Will Obamacare's exchanges protect the privacy and data security of those who use them? Perhaps not — and we might never know.
The Health and Human Services Department is canceling a planned HHS Inspector General's audit of the exchanges, according to The Washington Post, which describes the nixed project like this:
A planned audit into computer security at state marketplaces — known as exchanges — that will sell individual health-insurance policies under the health-care law. The inspector general's office said that "time pressures" to get the exchanges running by Oct. 1 may increase risks that states will fail to shield private medical information from "hacker exploits, unauthorized data access and data theft or manipulation." In addition, the OIG document said, about $3.8 billion in grant money to develop the exchanges is "potentially at risk for wasteful spending." Seventeen states are planning to run their own exchanges, while the rest will be operated by the federal government or in state-federal partnerships.
The Post also reports that the health department will forgo a study of shady medical equipment dealers, and an examination into fraud and abuse in state-run and privately-contracted Medicaid programs.

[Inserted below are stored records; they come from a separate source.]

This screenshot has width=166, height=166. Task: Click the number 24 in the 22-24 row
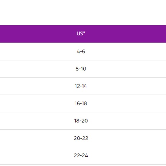pyautogui.click(x=85, y=156)
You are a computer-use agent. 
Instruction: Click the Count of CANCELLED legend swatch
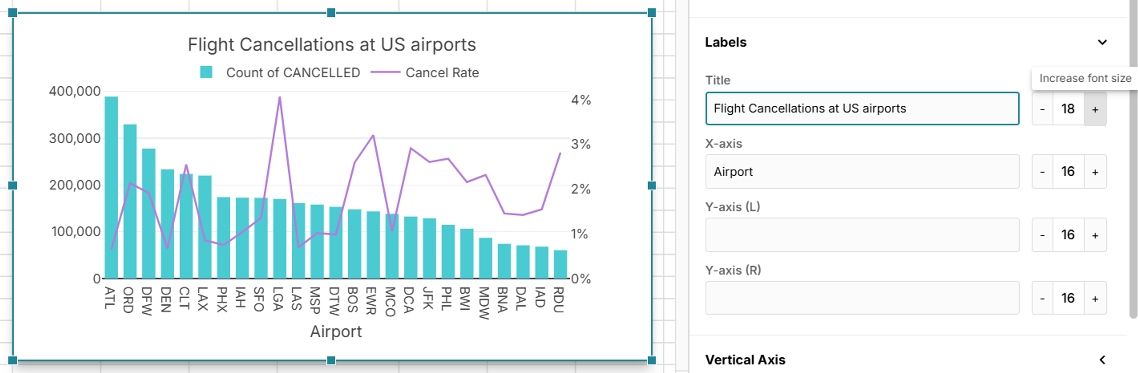tap(206, 72)
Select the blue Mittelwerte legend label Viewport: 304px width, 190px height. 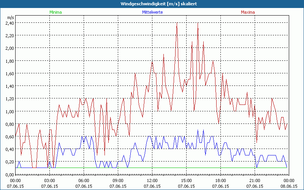tap(152, 12)
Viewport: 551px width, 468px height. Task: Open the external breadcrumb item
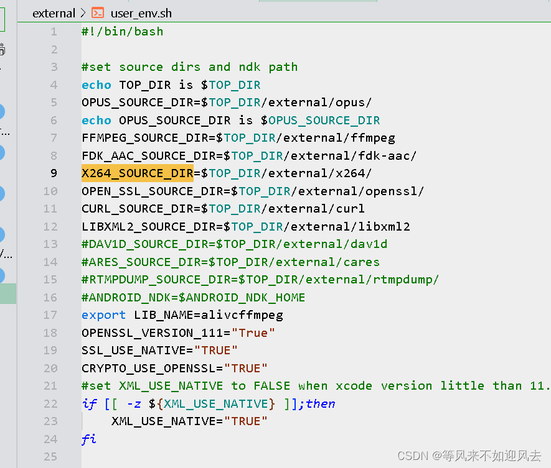pyautogui.click(x=54, y=12)
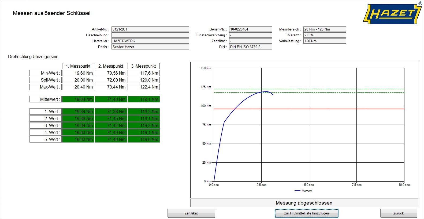Screen dimensions: 424x219
Task: Click the DIN EN ISO 6789-2 field
Action: tap(250, 47)
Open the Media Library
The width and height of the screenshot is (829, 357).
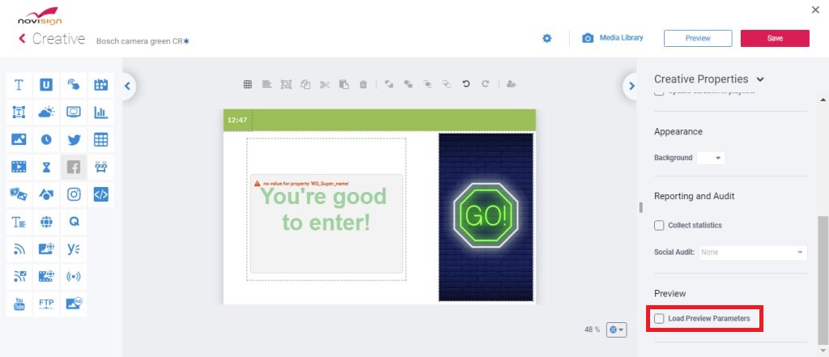point(613,38)
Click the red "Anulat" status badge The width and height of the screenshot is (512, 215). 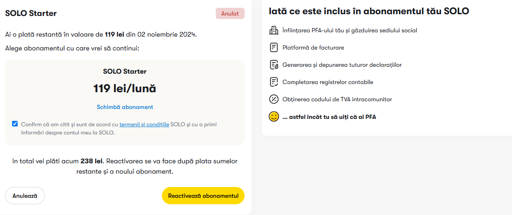click(230, 13)
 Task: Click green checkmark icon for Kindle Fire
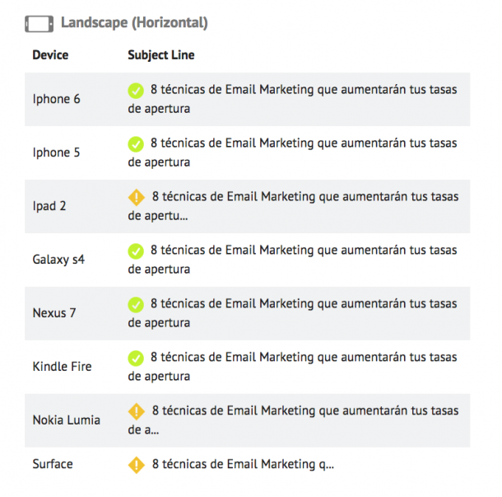[x=136, y=358]
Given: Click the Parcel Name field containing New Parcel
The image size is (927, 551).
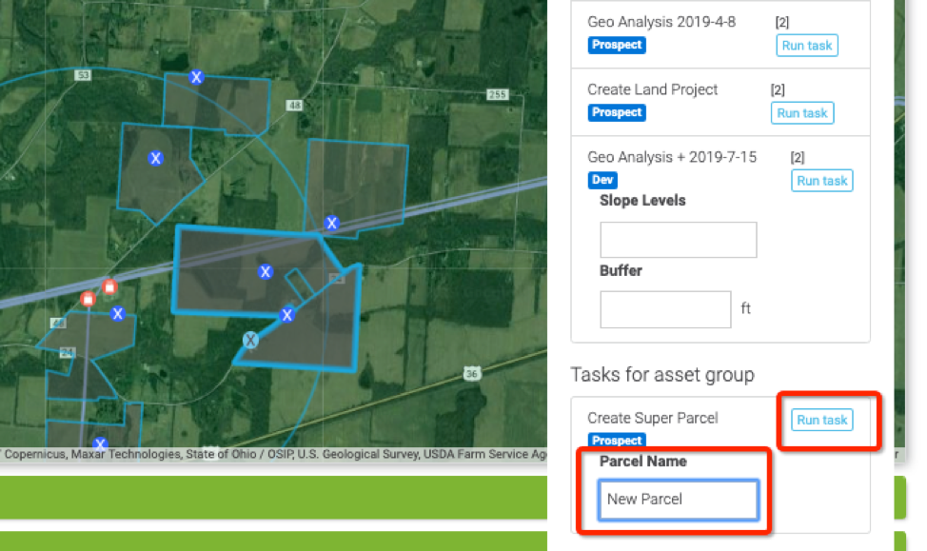Looking at the screenshot, I should [678, 500].
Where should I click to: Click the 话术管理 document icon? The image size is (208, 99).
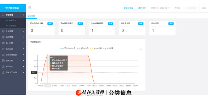[3, 37]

The official excuse is that the projects are on the chopping block due to budget pressures, which have limited funding for the Office of the Inspector General. But HHS hasn't been shy about shifting money around to implement Obamacare when it wanted to. Earlier this year, HHS moved more than $450 million out of its prevention and public health fund in order to pay for the cost of setting up and marketing the law's exchanges. Building the health law's exchanges is apparently a priority. Catching fraud within them apparently isn't.